The PDF tags architecture is extensible, so any PDF document can contain any tag set that an authoring application decides to use. For example, a PDF can have XML tags that came in from an XML schema. Custom tags that you define (such as tag names generated from paragraph styles of an authoring application) need a role map. The role map matches each custom tag to a standard tag here. When assistive software encounters a custom tag, the software can check this role map and properly interpret the tags. Tagging PDFs by using one of the methods described here generally produces a correct role map for the document.
The tag structure is usually organized within block-level elements, which are page elements that consist of text laid out in paragraph-like forms. Block-level elements are part of a document’s logical structure. Such elements are further classified as container elements, heading and paragraph elements, label and list elements, special text elements, and table elements.
Recognized PDF Tags
Container Elements
Container elements are the highest level of element and provide hierarchical grouping for other block-level elements.
Document: Document element. The root element of a document’s tag tree.
Part: Part element. A large division of a document; may group smaller units of content together, such as division elements, article elements, or section elements.
Div: Division element. A generic block-level element or group of block-level elements.

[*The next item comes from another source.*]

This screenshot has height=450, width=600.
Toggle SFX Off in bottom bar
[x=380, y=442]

Art: Article element. A self-contained body of text considered to be a single narrative.
Sect: Section element. A general container element type, comparable to Division (DIV Class=”Sect”) in HTML, which is usually a component of a part element or an article element.
Heading and paragraph elements
Heading and paragraph elements are paragraph-like, block-level elements that include specific level heading and generic paragraph (P) tags. A heading (H) element should appear as the first child of any higher-level division. Six levels of headings (H1 to H6) are available for applications that don’t hierarchically nest sections.
Label and list elements:
Label and list elements are block-level elements used for structuring lists.

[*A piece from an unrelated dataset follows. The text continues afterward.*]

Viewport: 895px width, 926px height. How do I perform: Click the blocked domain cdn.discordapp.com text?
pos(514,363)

L: List element. Any sequence of items of similar meaning or other relevance; immediate child elements should be list item elements.
LI: List item element. Any one member of a list; may have a label element (optional) and a list body element (required) as a child.
Lbl: Label element. A bullet, name, or number that identifies and distinguishes an element from others in the same list.
LBody: List item body element. The descriptive content of a list item.
Special text elements:
Special text elements identify text that isn’t used as a generic paragraph (P).
Block Quote: Block quote element. One or more paragraphs of text attributed to someone other than the author of the immediate surrounding text.
Caption: Caption element. A brief portion of text that describes a table or a figure.
Index: Index element. A sequence of entries that contain identifying text and reference elements that point out the occurrence of the text in the main body of the document.
TOC: Table of contents element. An element that contains a structured list of items and labels identifying those items; has its own discrete hierarchy.
TOCI: Table of contents item element. An item contained in a list associated with a table of contents element.
Table elements:
Table elements are special elements for structuring tables.
Table: Table element. A two-dimensional arrangement of data or text cells that contains table row elements as child elements and may have a caption element as its first or last child element.
TR: Table row element. One row of headings or data in a table; may contain table header cell elements and table data cell elements.
TD: Table data cell element. A table cell that contains nonheader data.
TH: Table header cell element. A table cell that contains header text or data describing one or more rows or columns of a table.